One of the sacks you mention just came into my possession. It is a brownish greyish summerweight and the top buttonhole is almost above the breast pocket.


I wish Brooks would start making stuff like this again. The lapels are narrower but not so narrow as to offend those looking for a conservative suit.


----------



## SCsailor (Jul 2, 2008)

I just got mine in the mail on Saturday. It's quite impressive, really. I feel obligated to make a few purchases.


----------



## Speas (Mar 11, 2004)

bandofoutsiders said:


> One of the sacks you mention just came into my possession. It is a brownish greyish summerweight and the top buttonhole is almost above the breast pocket.
> 
> I wish Brooks would start making stuff like this again. The lapels are narrower but not so narrow as to offend those looking for a conservative suit.


Very nice find - the sleeveheads' nice roundness embarrasses the pointy shouldered current offerings.


----------



## JayJay (Oct 8, 2007)

bandofoutsiders said:


> One of the sacks you mention just came into my possession. It is a brownish greyish summerweight and the top buttonhole is almost above the breast pocket.
> 
> I wish Brooks would start making stuff like this again. The lapels are narrower but not so narrow as to offend those looking for a conservative suit.


Very nice suit, it looks great.


----------



## Harris (Jan 30, 2006)

bandofoutsiders said:


> One of the sacks you mention just came into my possession. It is a brownish greyish summerweight and the top buttonhole is almost above the breast pocket.
> 
> I wish Brooks would start making stuff like this again. The lapels are narrower but not so narrow as to offend those looking for a conservative suit.


The location of the (front) three buttons--the bottom one is above the lower flapped pockets; the top one is well over the edge of the breast pocket. Compare/contrast that with most of the sacks available today.


----------



## Harris (Jan 30, 2006)

Speas said:


> Was at the local BB this weekend and picked up the new BB catalog - the back page says "please deliver August 25-27" so perhaps you'll see it shortly. It is squarish 7" or 8" in size but over 250 pages. Really enjoyable to browse through and a fine bit of nostalgic brand reinforcing. No women's or children's wear - it seems to be the entire universe of men's wardrobe staples, including formalwear and high end accessories, presented in an orderly fashion. The catalog seems to be making the case that BB is THE universal haberdasher for the well-dressed American. Spaced throughout the catalog are old BB photos drawing on BB history. One that caught my eye (pg 60) is of a couple 3btn sack suits from '63. (On the jacket the upper button is at the top of the breast pocket and the lower just above the lower pocket.) Anyway its worth seeking out. Made me more optimistic about the future of BB, even if in the back of my mind I don't believe it.

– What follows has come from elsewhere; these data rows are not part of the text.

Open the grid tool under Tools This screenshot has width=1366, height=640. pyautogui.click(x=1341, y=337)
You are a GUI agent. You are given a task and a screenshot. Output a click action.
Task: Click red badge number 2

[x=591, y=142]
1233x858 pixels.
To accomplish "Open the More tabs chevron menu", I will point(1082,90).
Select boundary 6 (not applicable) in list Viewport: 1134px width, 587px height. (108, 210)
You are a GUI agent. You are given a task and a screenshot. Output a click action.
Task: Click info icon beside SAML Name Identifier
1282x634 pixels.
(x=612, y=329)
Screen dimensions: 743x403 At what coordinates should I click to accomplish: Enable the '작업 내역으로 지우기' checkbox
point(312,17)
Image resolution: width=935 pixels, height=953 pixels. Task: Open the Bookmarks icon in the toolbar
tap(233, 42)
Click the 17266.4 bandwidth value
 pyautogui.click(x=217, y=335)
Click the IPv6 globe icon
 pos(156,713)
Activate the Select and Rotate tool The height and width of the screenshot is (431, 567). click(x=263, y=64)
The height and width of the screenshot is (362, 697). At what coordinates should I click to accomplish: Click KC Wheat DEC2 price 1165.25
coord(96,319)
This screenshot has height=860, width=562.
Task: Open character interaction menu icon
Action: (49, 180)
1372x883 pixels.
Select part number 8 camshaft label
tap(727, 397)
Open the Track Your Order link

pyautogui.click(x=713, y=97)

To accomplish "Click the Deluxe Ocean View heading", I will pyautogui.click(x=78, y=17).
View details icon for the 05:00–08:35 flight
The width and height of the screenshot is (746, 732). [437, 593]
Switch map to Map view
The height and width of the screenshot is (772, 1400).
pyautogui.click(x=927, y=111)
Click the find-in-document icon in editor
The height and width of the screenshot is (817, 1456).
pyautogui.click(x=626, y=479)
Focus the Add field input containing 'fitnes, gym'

Speas, I think you and I live near the same Brooks. I'm planning to pay a visit later today.


----------



## Penang Lawyer (May 27, 2008)

Please take a look at page 119. The dress coat and waist coat should never be shown that way.


----------



## SCsailor (Jul 2, 2008)

I noticed that too and was wondering if I had been wrong all these years. Glad someone else noticed the error.


----------



## Keith T (May 15, 2006)

Got mine in the mail on Friday, I think. 'Twas pretty neat, IMO. Kind of part reference book, part catalog. Some good propaganda on the part of the brethren.


----------



## vwguy (Jul 23, 2004)

I got a Ben Silver shoe catalog today, hopefully I'll be getting this BB catalog shortly.

Brian


----------



## JLAnderson (Jan 17, 2008)

*Umm, how to get on this mailing list?*



Keith T said:


> Got mine in the mail on Friday, I think. 'Twas pretty neat, IMO. Kind of part reference book, part catalog. Some good propaganda on the part of the brethren.


I thought my mailbox was filled with every catalogue BB printed, but evidently not. Those filled half with women's and kids' clothes I can do without, but I'd like to get my hands on this one. How do you go about getting on the mailing list for this particular, all-men's products listing?

Just wondering ... and thanks.


----------



## mack11211 (Oct 14, 2004)

bandofoutsiders said:


> One of the sacks you mention just came into my possession. It is a brownish greyish summerweight and the top buttonhole is almost above the breast pocket.
> 
> I wish Brooks would start making stuff like this again. The lapels are narrower but not so narrow as to offend those looking for a conservative suit.


I sold you that, I believe.

Glad you like it.

More to come in September.


----------



## bandofoutsiders (Jul 26, 2007)

mack11211 said:


> I sold you that, I believe.
> 
> Glad you like it.
> 
> More to come in September.


That and the other sack are great! Perfect weight fabric for summers in Boston. Waiting for the trousers to come back from the tailor. I'll keep an eye out for any new sacks you might have. Thanks again.


----------



## Keith T (May 15, 2006)

JLAnderson: I really don't know. They do have a "request a catalog" link on the website, but since you apparently already get regular mailings from them, I'm not sure that the link would help. I will say that I did order a sportcoat earlier this summer (an online purchase, if that would make any difference vs. using their 800 number). 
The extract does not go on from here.